- Nepal has protested Kumar Lama's arrest, says it is committed to human rights
- He is accused of torturing two people at an army barracks in Nepal
- The alleged torture occurred during Nepal's civil war, which ended in 2006
- Human Rights Watch says a culture of impunity for rights abuses in Nepal must end
A Nepalese army colonel will appear in a British court Saturday to face torture charges linked to his alleged actions during his country's civil war, authorities said
Kumar Lama, 46, is accused of two counts of torture at an army barracks in the Nepalese Kapilvastu.
He is accused of intentionally inflicting severe pain or suffering, according to London's Metropolitan Police.
The alleged offenses occurred between April and October, 2005.
Lama is serving as a military observer under the U.N. Mission in Southern Sudan and was on vacation in Britain, Nepalese state media said.
His appearance at Westminster Magistrates' Court in London comes two days after his arrest at a property in St. Leonard's-on-Sea, on England's south coast.
Officers from the Metropolitan Police's counter terrorism squad searched his home.
The investigation into the torture allegations is being led by the squad, which also investigates alleged war crimes and human rights abuses.
Lama was arrested under Britain's 1988 Criminal Justice Act, which allows it to meet its obligations under the U.N. Convention Against Torture to prosecute anyone on its territory responsible for torture anywhere in the world.
Nepal summoned the British ambassador in Kathmandu on Friday to protest against the arrest, according to state-run Nepal Television.
The government demanded the officer's immediate release, the broadcaster cited Deputy Prime Minister Narayankaji Shrestha as saying. The Nepalese embassy in London has also been told to lodge a protest with the British government, it said.
Nepal's government is committed to ensuring justice, compensation and the human rights of torture victims, Shrestha is quoted as saying.
From the mid-1990s, Maoist rebels in Nepal fought a 10-year civil war to end the country's autocratic rule by the monarchy. More than 13,000 people died in the fighting.
The rebels signed a peace deal with the government in 2006, joined mainstream politics and won the most seats in a 2008 election for the Constituent Assembly. The victory transformed Nepal from a monarchy to a republic after 239 years of autocratic rule.
However, international rights group Human Rights Watch has warned of a lack of progress on accountability for violations since the political process stalled in 2011.
The group's Asia director, Brad Adams, welcomed Lama's arrest Thursday, saying it was "an important step in enforcing the U.N. Convention against Torture.
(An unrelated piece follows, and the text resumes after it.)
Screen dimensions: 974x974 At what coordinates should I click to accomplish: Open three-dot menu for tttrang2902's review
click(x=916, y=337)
Those responsible for committing torture in Nepal can no longer assume they are beyond the reach of the law in other countries.
"The lesson for the Nepal government and army is that it is time to end the culture of impunity that has left victims waiting for justice for far too long," he said.
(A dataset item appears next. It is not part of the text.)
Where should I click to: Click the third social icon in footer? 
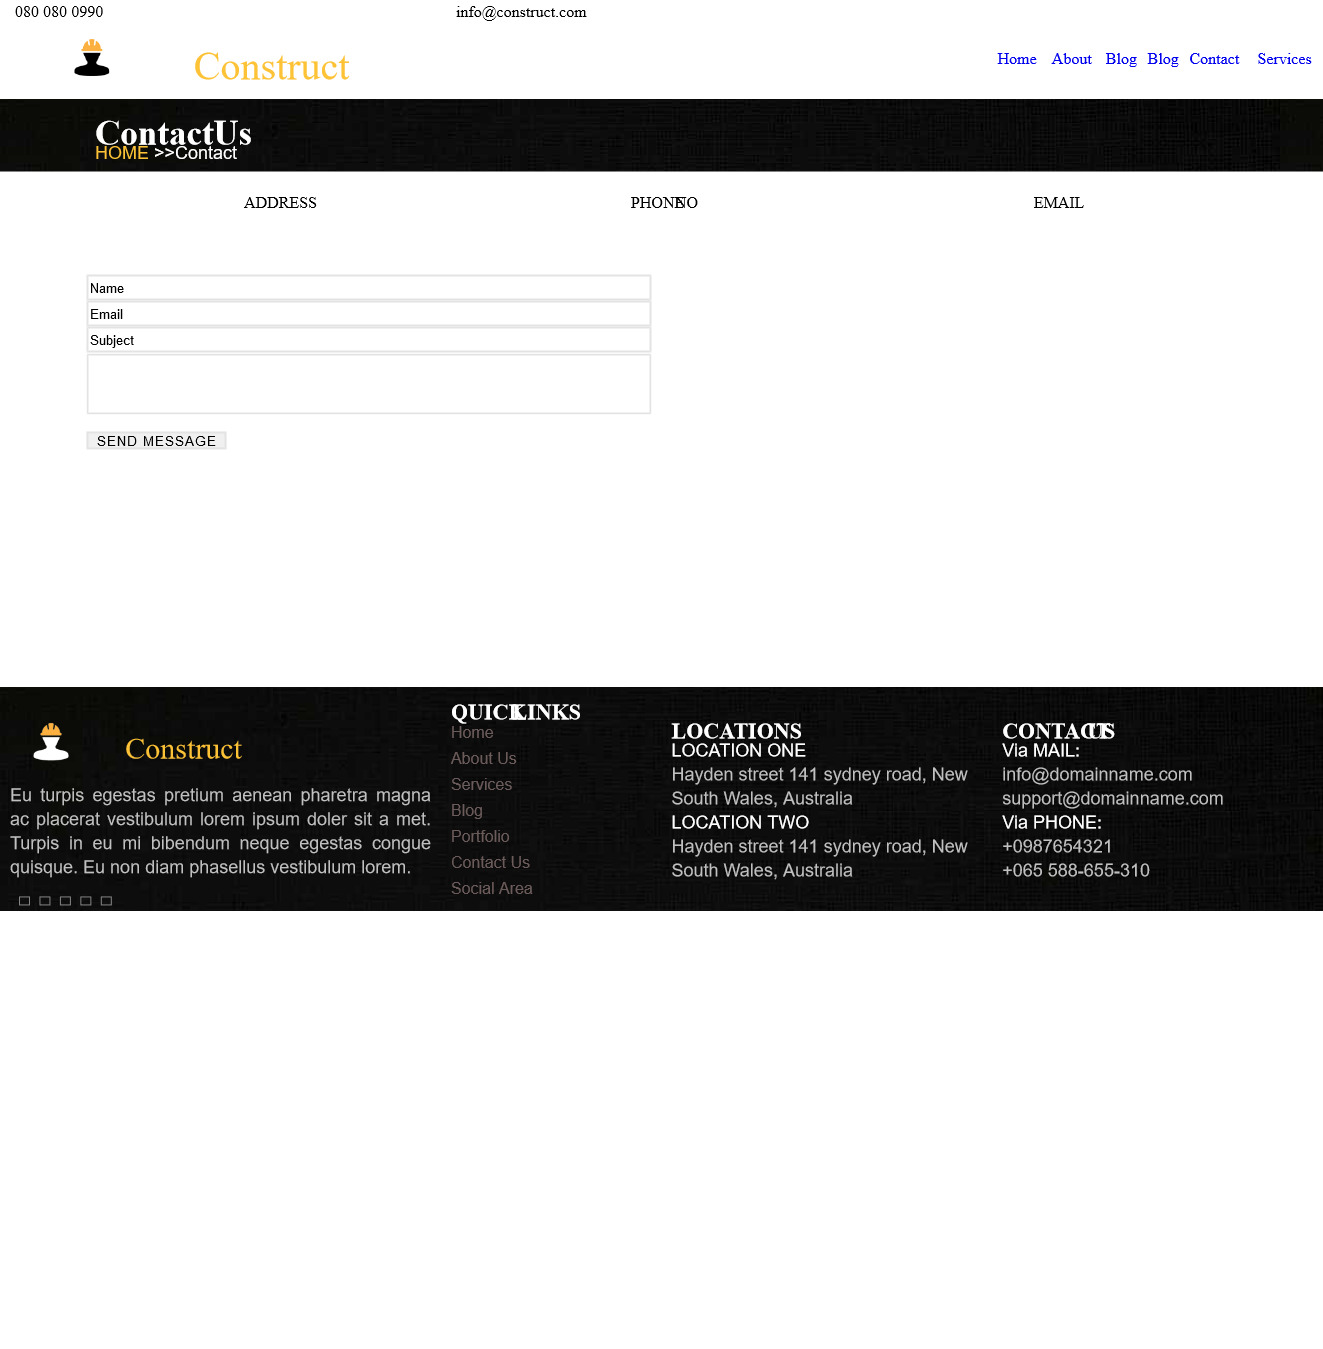click(65, 901)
Nepal has failed to prosecute anyone for torture committed during the civil war in the nearly seven years since it ended, the Human Rights Watch statement said.
Political disputes continue to plague Nepal, which failed to agree on a new constitution by a May deadline and has yet to hold new elections.
In December, United Nations Secretary-General Ban Ki-moon said he was deeply concerned about the continuing political deadlock in Nepal.
He urged the country's political parties to resolve their differences and form a broad-based government.
The U.N. said that despite the remaining challenges, there have been important achievements since the end of the civil war, including the integration of former Maoist rebels and removal of minefields.